Since links point to nodes, it may be necessary to create dummy nodes to be the
target of the links that tie the two structures together. We should be careful not
to confuse "clues" that avoid the need for recomputation with user-specified
information ("force a page break here").

I'm not sure I completely understood Bob's question. The widows-and-orphans
issue indicates that placement of nodes in frames should not be completely
arbitrary, while a paragraph that runs from one page to another may change
line-lengths in the process. Surely the point in both cases is that individual
editors may have varying levels of aspiration, not that Interscript should
standardize these things. By more explicitly decoupling the geometric and
content information in a document, we give high-capability editors considerable
freedom in arranging the most satisfactory merger.

Jim H.

*start*
16832 00024 USt
Date: 12 May 1982 4:55 pm PDT (Wednesday)
From: Mitchell.PA
To: Interdoc.PA
Subject: Interdoc syntax and semantics
Categories: Save
Reply-To: Mitchell.PA


-------------------

The syntax has been brought up to date and the semantics have been updated to add some new features

(1) the meaning of a tag (formerly mark) includes evaluating the tag name as well so that its default bindings can be obtained simply by writing the tag (e.g., PARA$ places the tag PARA on the node and evaluates PARA%). 
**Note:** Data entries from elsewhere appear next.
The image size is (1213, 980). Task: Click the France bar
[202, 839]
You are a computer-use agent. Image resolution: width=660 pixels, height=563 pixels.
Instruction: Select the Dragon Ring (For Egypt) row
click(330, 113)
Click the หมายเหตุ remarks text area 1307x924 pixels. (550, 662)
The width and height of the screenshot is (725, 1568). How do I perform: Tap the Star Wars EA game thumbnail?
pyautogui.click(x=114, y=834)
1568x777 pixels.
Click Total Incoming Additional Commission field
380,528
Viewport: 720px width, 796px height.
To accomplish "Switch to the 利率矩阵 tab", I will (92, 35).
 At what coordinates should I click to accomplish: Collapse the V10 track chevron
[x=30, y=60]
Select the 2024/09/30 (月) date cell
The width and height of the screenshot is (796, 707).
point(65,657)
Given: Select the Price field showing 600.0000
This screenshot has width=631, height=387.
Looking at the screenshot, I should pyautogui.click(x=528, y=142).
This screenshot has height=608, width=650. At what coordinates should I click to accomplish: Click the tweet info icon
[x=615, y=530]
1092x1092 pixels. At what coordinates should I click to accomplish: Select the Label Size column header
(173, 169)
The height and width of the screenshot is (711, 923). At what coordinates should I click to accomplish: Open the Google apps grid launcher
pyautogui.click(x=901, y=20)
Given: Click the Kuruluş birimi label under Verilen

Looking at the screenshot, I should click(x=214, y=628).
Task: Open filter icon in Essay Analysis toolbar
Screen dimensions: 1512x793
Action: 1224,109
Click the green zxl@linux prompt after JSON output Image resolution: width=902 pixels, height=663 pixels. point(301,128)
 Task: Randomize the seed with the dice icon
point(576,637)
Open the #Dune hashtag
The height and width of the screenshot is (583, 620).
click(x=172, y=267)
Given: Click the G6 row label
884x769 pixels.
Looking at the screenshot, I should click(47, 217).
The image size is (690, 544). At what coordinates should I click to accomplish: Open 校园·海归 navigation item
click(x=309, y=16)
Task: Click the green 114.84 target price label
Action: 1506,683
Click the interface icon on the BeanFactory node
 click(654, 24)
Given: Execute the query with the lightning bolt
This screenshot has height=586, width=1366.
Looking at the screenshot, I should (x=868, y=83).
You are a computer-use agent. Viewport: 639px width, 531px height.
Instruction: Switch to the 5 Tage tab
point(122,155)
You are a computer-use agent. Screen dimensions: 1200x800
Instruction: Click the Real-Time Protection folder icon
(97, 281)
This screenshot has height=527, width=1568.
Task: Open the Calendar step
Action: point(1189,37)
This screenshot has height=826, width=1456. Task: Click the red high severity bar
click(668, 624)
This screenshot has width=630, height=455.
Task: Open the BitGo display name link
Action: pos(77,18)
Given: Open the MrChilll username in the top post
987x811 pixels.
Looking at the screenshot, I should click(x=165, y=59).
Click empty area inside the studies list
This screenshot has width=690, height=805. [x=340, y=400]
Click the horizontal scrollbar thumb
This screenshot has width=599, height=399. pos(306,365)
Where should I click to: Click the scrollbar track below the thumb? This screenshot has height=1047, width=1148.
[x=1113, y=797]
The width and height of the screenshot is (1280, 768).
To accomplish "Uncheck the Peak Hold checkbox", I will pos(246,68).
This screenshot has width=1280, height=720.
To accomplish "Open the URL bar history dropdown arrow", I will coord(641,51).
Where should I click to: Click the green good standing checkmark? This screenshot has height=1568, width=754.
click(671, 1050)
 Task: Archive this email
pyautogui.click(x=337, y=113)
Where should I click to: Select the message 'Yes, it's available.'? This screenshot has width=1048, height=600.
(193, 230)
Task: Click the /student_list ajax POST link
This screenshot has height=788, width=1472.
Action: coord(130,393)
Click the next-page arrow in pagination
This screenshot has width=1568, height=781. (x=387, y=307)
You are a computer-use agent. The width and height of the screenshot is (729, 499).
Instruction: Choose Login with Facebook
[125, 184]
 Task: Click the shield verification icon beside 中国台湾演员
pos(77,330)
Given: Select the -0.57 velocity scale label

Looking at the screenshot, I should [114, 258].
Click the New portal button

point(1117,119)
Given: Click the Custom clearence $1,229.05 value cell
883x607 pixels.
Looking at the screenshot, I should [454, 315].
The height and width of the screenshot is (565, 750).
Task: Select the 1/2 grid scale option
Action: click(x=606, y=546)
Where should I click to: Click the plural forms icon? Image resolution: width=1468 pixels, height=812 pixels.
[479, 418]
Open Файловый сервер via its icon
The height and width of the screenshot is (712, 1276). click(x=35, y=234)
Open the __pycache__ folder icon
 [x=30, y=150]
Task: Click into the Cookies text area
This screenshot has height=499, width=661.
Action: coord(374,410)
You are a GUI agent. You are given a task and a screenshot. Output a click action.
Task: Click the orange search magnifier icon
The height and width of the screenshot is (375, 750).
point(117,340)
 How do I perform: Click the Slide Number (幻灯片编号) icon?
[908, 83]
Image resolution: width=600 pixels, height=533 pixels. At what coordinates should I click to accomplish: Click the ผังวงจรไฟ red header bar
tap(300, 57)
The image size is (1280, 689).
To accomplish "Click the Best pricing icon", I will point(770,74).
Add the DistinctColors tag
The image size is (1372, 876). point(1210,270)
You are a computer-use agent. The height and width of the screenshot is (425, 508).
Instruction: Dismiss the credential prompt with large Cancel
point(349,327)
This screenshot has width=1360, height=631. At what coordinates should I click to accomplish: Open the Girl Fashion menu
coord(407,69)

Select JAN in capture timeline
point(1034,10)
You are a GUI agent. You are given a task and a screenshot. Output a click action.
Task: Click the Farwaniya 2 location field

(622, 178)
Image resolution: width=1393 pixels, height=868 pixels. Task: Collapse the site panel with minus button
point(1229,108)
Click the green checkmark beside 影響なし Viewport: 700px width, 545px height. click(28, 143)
(2) the notion of a scope (the "unit" that owns  an environment) has been added. 

-------------------


GRAMMAR

script    	::= versionId node
versionID	::= "Interscript/Interchange/1.0 "
content	::= term | node
term    	::= primary | primary op term
op		::= "+" | "-" | "*" | "/"
primary	::= literal | invocation | indirection | application | selection | vector
literal    	::= Boolean | integer | intSequence | real | string | universal
universal	::= ucID ( "." ucID )*
name    	::= id ( "." id )*
invocation	::= name
indirection	::= name "%"
application	::= ( name | universal ) "[" scope* "]"
selection	::= "(" term "|" item* "|" item* ")"
vector	::= "(" scope* ")"
node    	::= "{" nodeItem* "}"
nodeItem	::= label | scope
scope		::= binding* content content*
binding	::= name mode rhs
mode    	::= "←" | "=" | ":="
rhs    	::= content | op term | "'" item* "'" | "[" [ primary ] "|" binding* "]"
item    	::= label | binding | content
label    	::= tag | link
tag    	::= universal "$"
link    	::= id "@!" | name "@" | name "!"

NOTATION FOR ENVIRONMENTS

Environments bind identifiers to expressions, in various modes ("=", ":", ":=", "←"):
     Null denotes the "empty" environment
     [E | id m e] means "E with id mode m bound to e"
     locBinding(id, E) denotes the binding mode of id in E
         locBinding(id, Null) = None
         locBinding(id, [E | id' m e]) =
                 if id=id' then m else locBinding(id, E)
     locVal(id, E) denotes the value locally bound to id in E
         locVal(id, Null) = Nil = ""
         locVal(id, [E | id' m e]) = if id=id' then e else locVal(id, E)

SEMANTIC FUNCTIONS

R and B are intended to propagate the effects of the environment into an expression.

R: expression, environment --> expression                    -- Reduction
   R is used for evaluating right-hand sides: identifiers, expressions, etc.

B: expression, environment --> environment              -- Bindings
   B indicates the effect a binding has on an environment.  B and R are
   mutually recursive functions (e.g.,  the evaluation of an expression may
   cause some bindings to occur as well)

The following five functions all apply to expressions independent of environment and are intended to be used on the result of reducing an expression in an environment.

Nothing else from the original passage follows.